Task prompt
Retype the entries below exactly, and keep every picture out of your version.

+ + + + + + +

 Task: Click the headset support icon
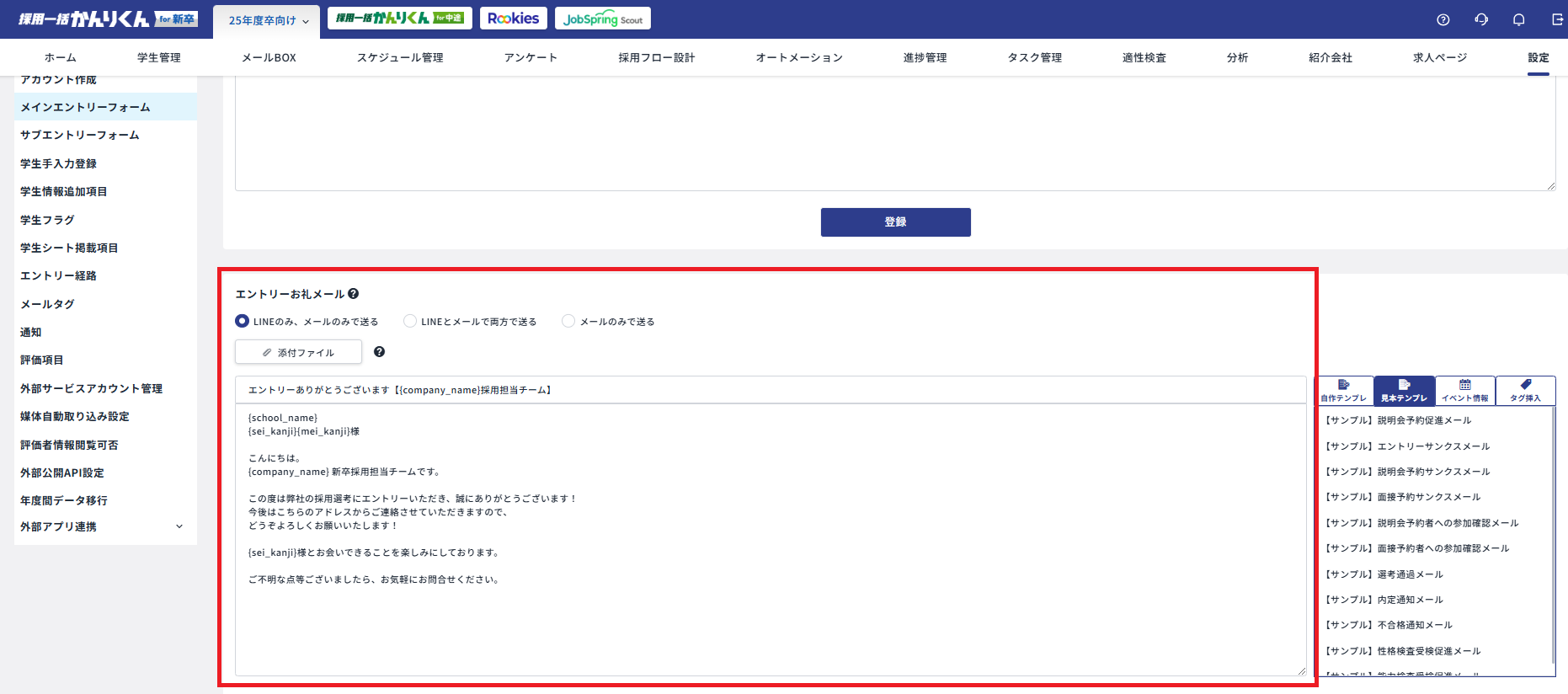[x=1481, y=19]
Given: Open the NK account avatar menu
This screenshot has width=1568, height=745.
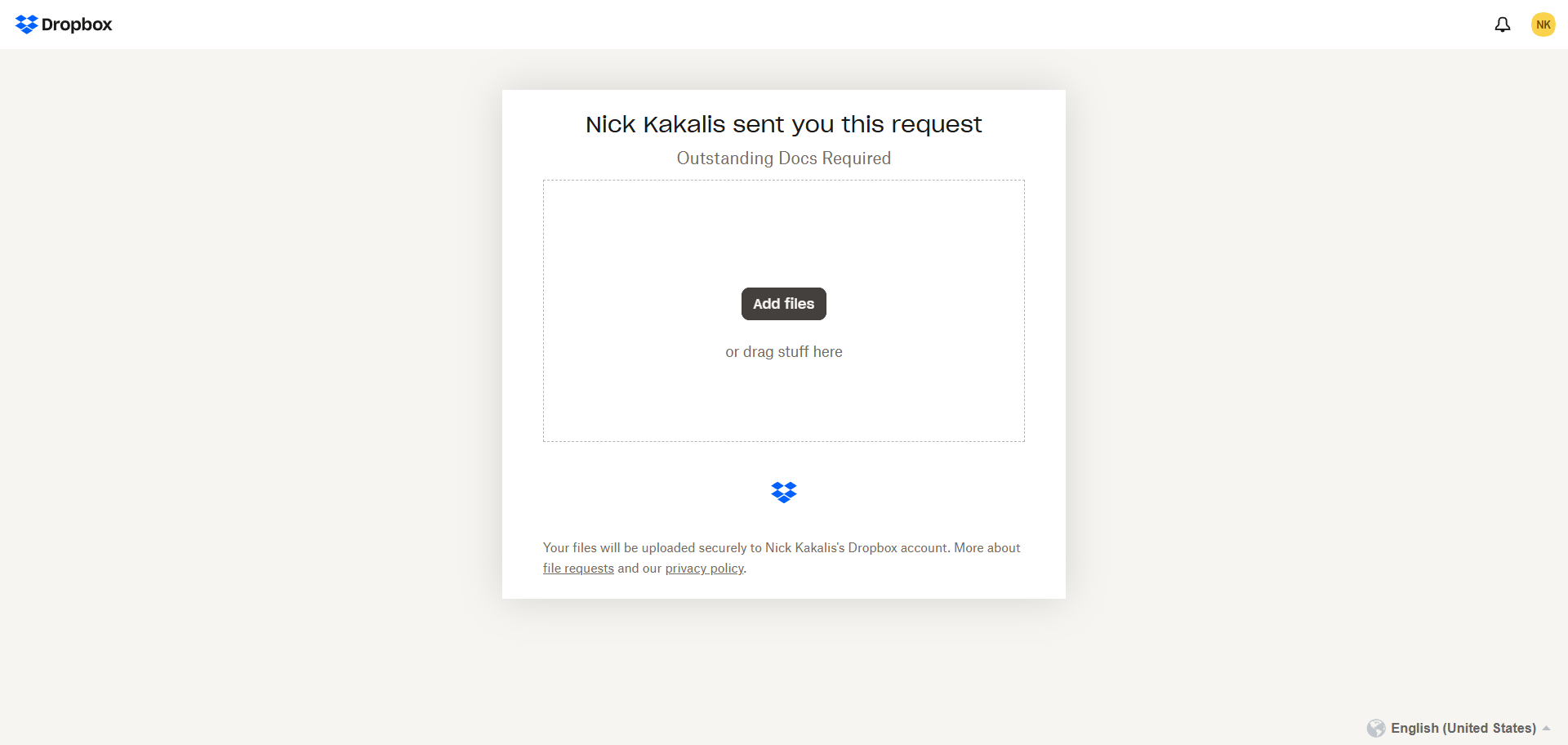Looking at the screenshot, I should [x=1543, y=25].
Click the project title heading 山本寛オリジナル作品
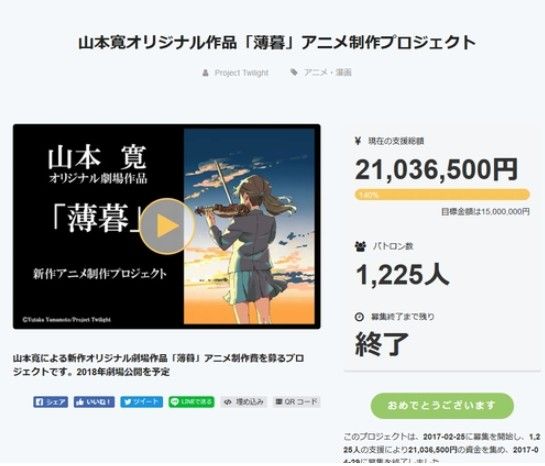This screenshot has height=466, width=545. 277,42
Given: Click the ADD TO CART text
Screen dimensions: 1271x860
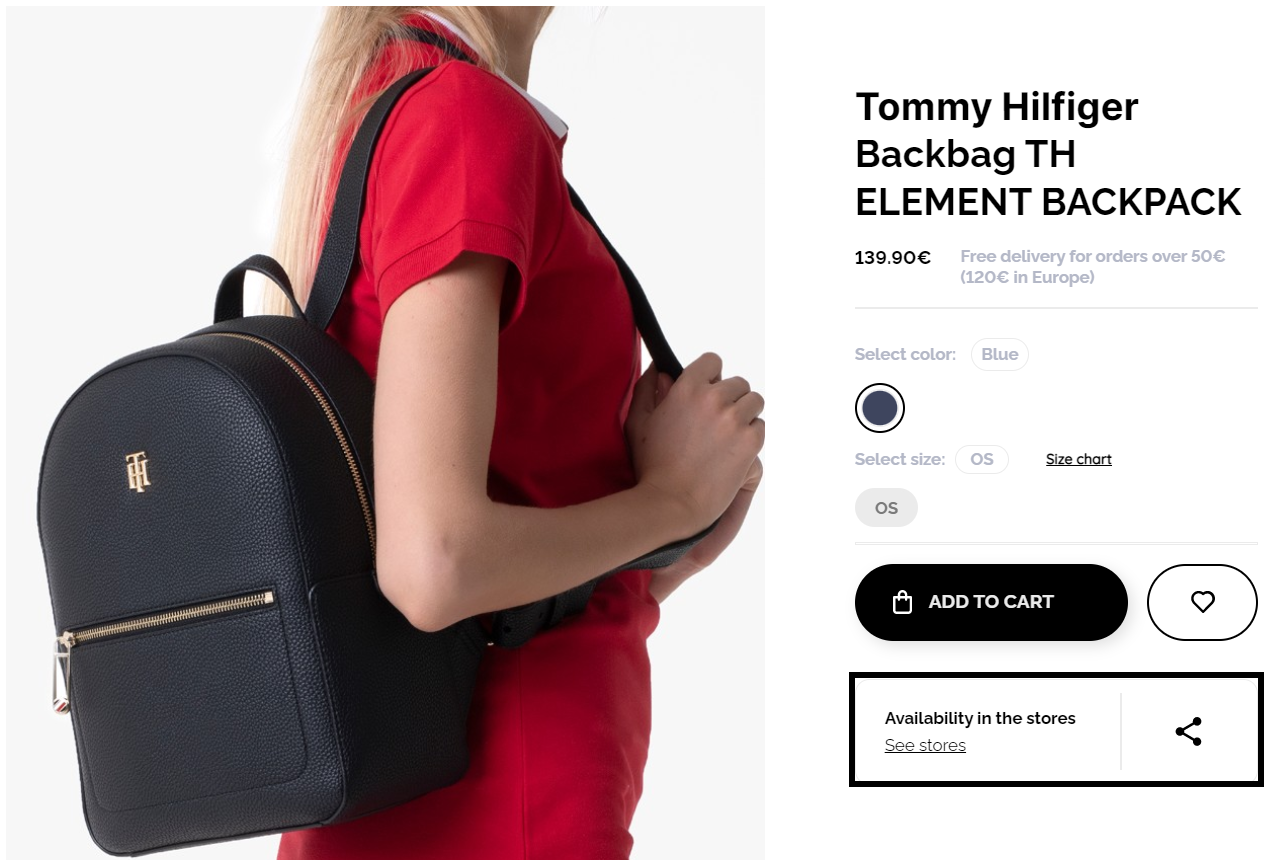Looking at the screenshot, I should [x=991, y=602].
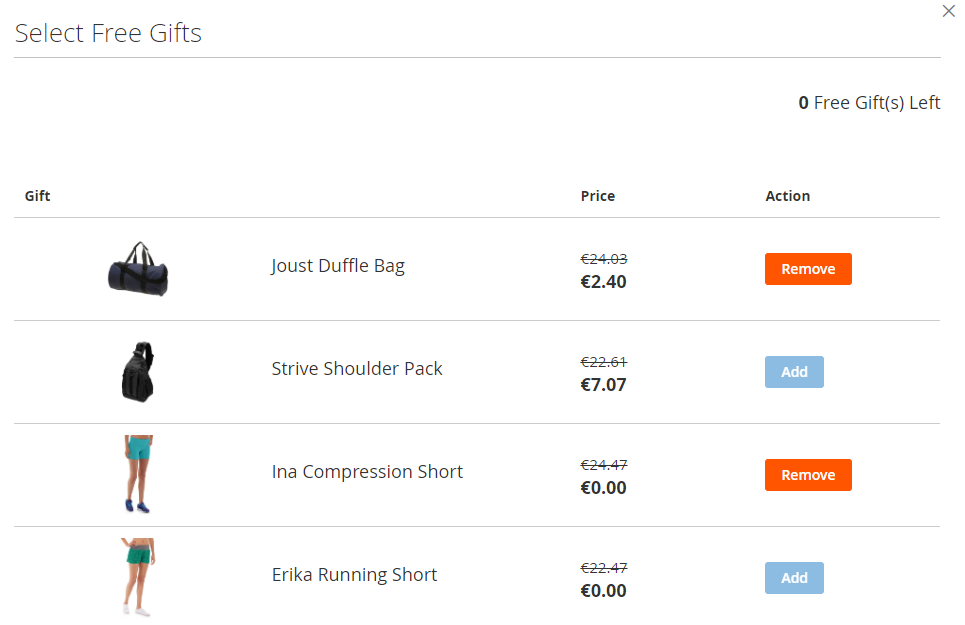
Task: Remove the Joust Duffle Bag gift
Action: [x=808, y=269]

+ + + + + + +

Solution to the exercise
 Task: Click the headset support icon
[x=1481, y=19]
Given: Open the NK account avatar menu
This screenshot has width=1568, height=745.
Looking at the screenshot, I should [x=1543, y=25].
Click the project title heading 山本寛オリジナル作品
This screenshot has height=466, width=545. 277,42
Given: Click the ADD TO CART text
Screen dimensions: 1271x860
Looking at the screenshot, I should [x=991, y=602].
Task: Remove the Joust Duffle Bag gift
Action: [x=808, y=269]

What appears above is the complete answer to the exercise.